Reproduce the data that follows character for character, but omit its pictures.

## [Record extracts]
---
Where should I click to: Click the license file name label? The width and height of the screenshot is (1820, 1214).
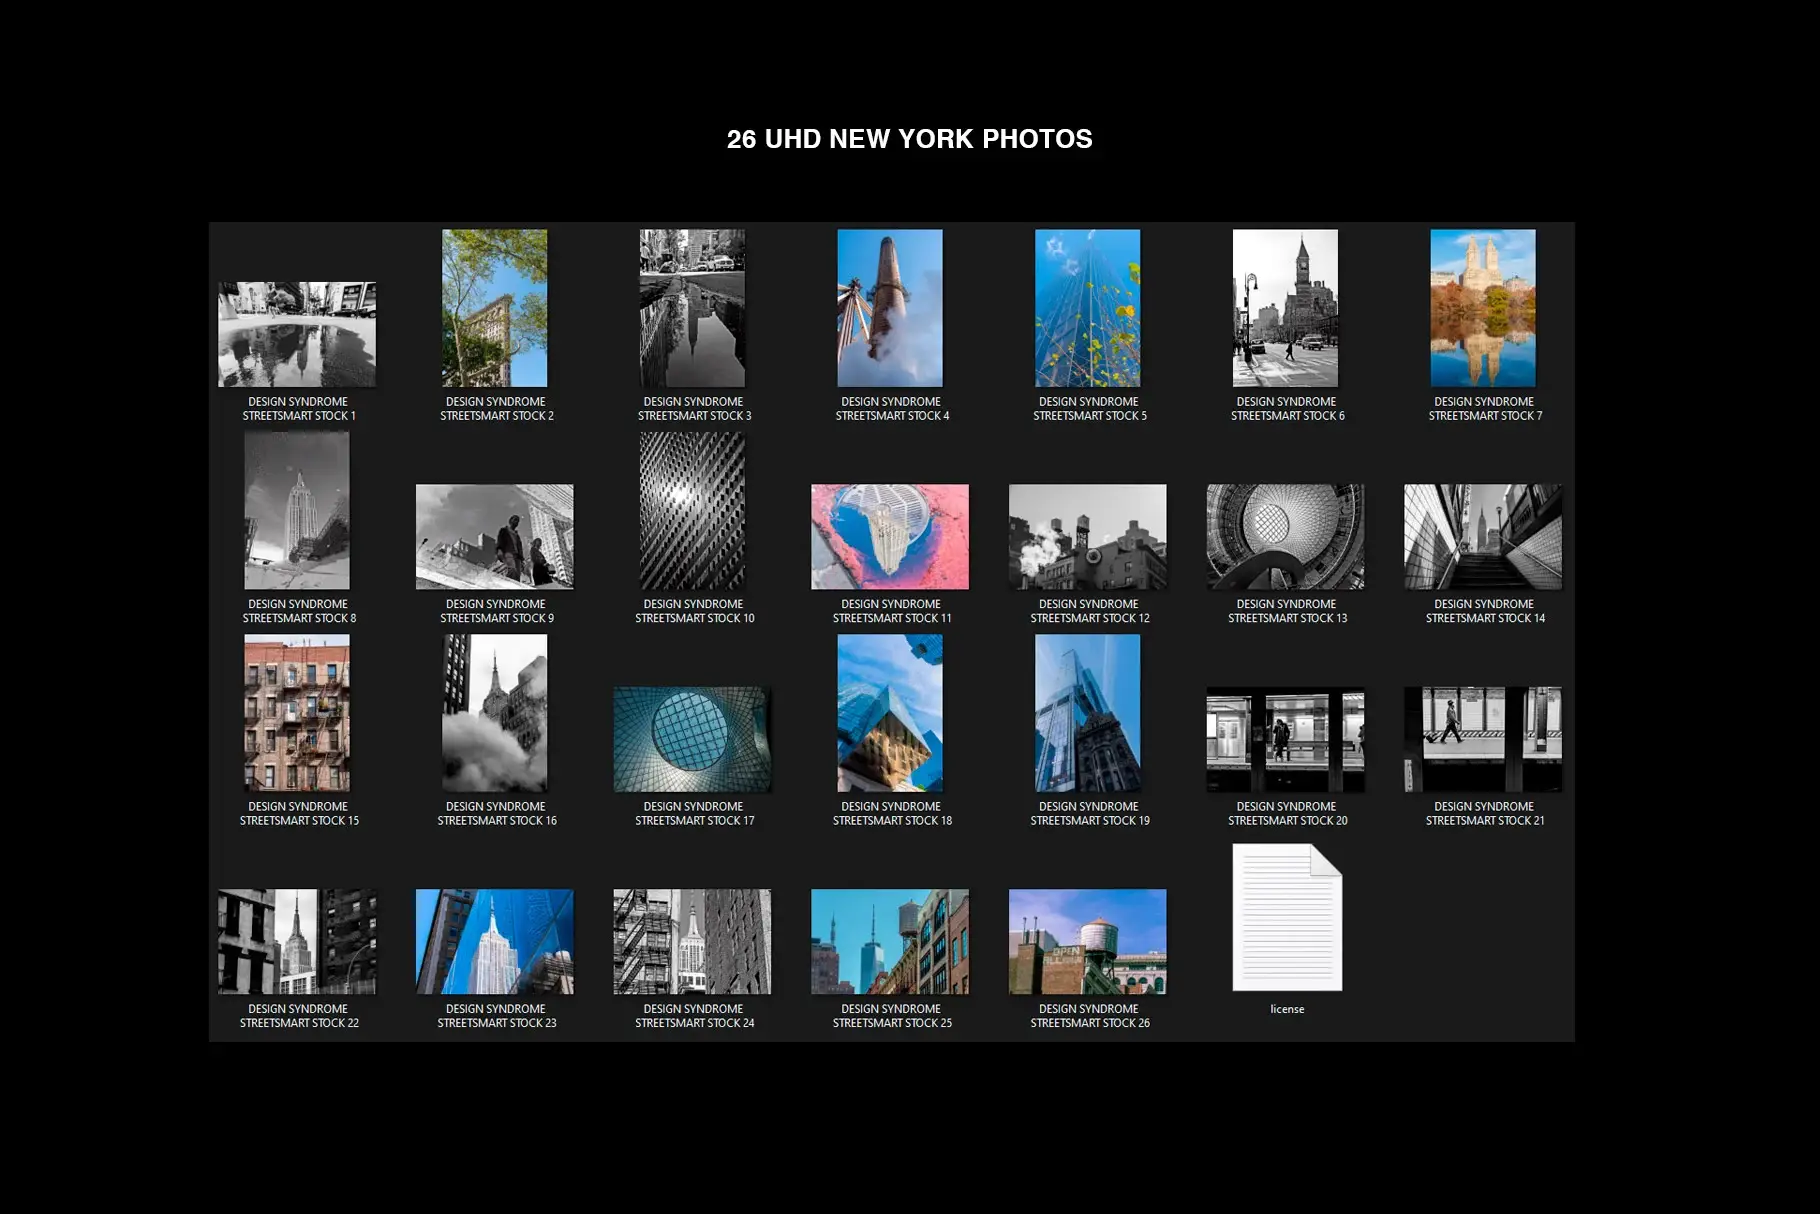pos(1286,1009)
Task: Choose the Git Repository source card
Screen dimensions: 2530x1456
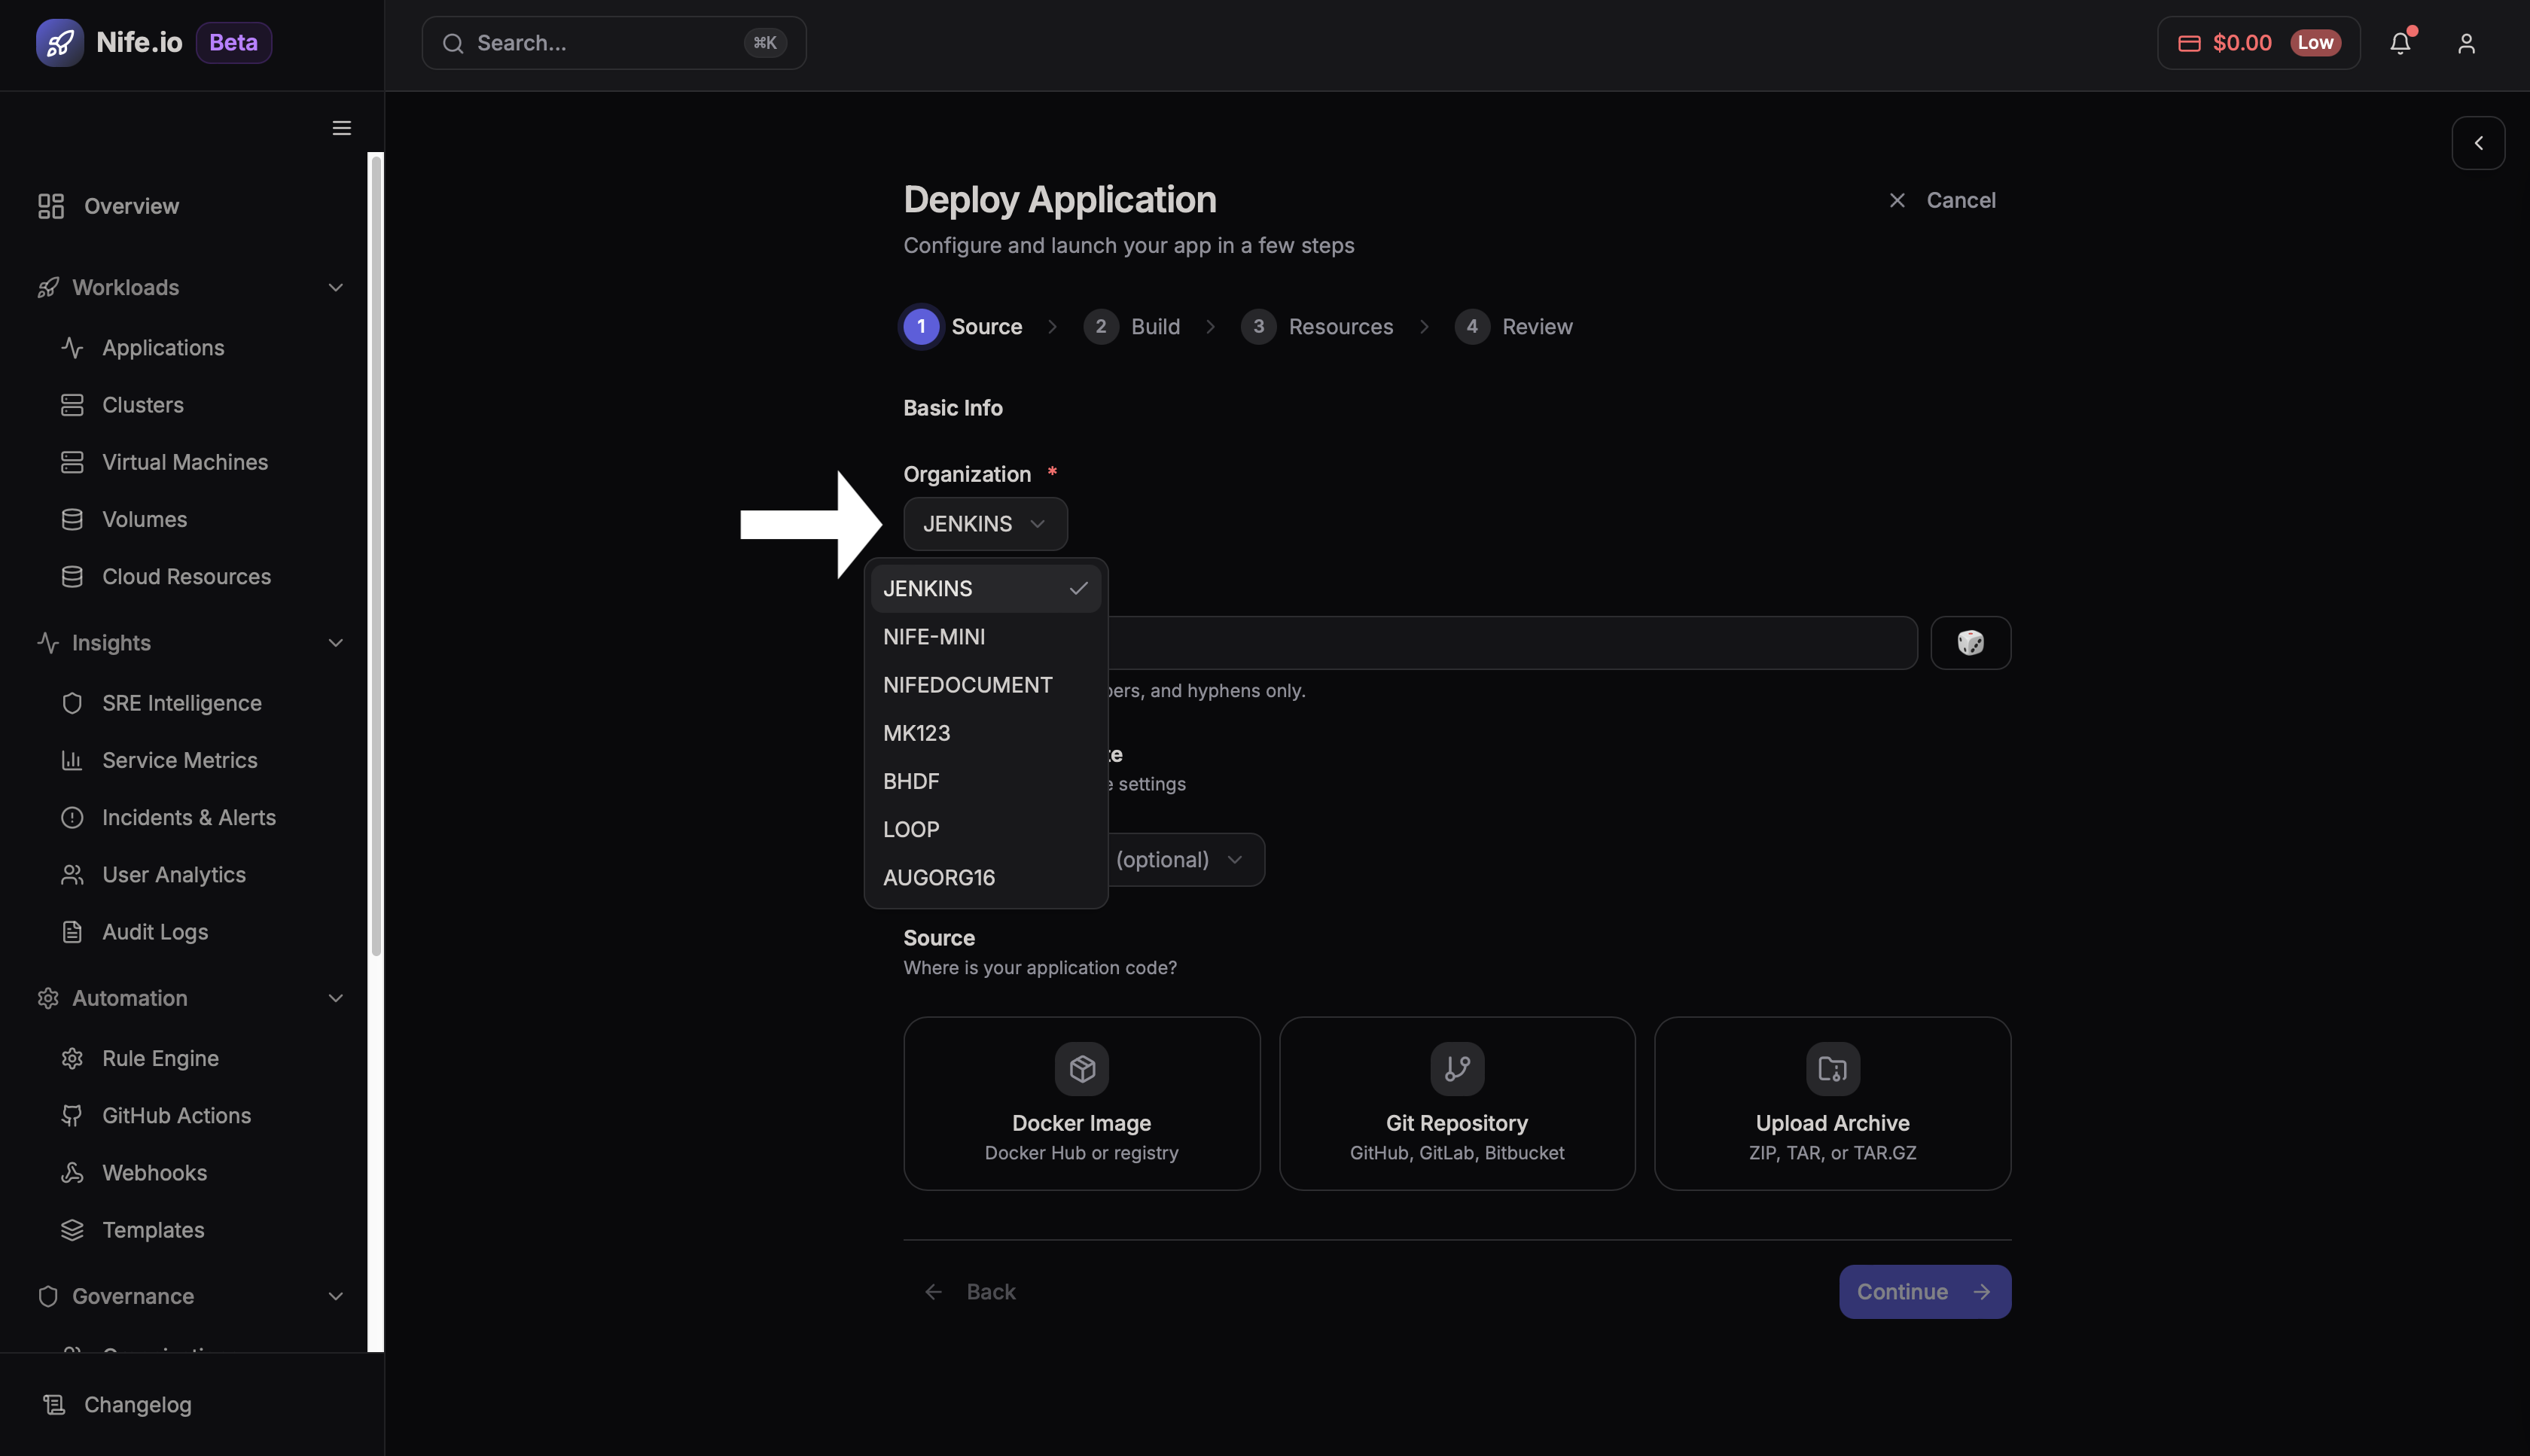Action: (1457, 1103)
---
## [Problem solution]
Where should I click to: Click the license file name label? The width and height of the screenshot is (1820, 1214).
pos(1286,1009)
Task: Choose the Git Repository source card
Screen dimensions: 2530x1456
Action: (1457, 1103)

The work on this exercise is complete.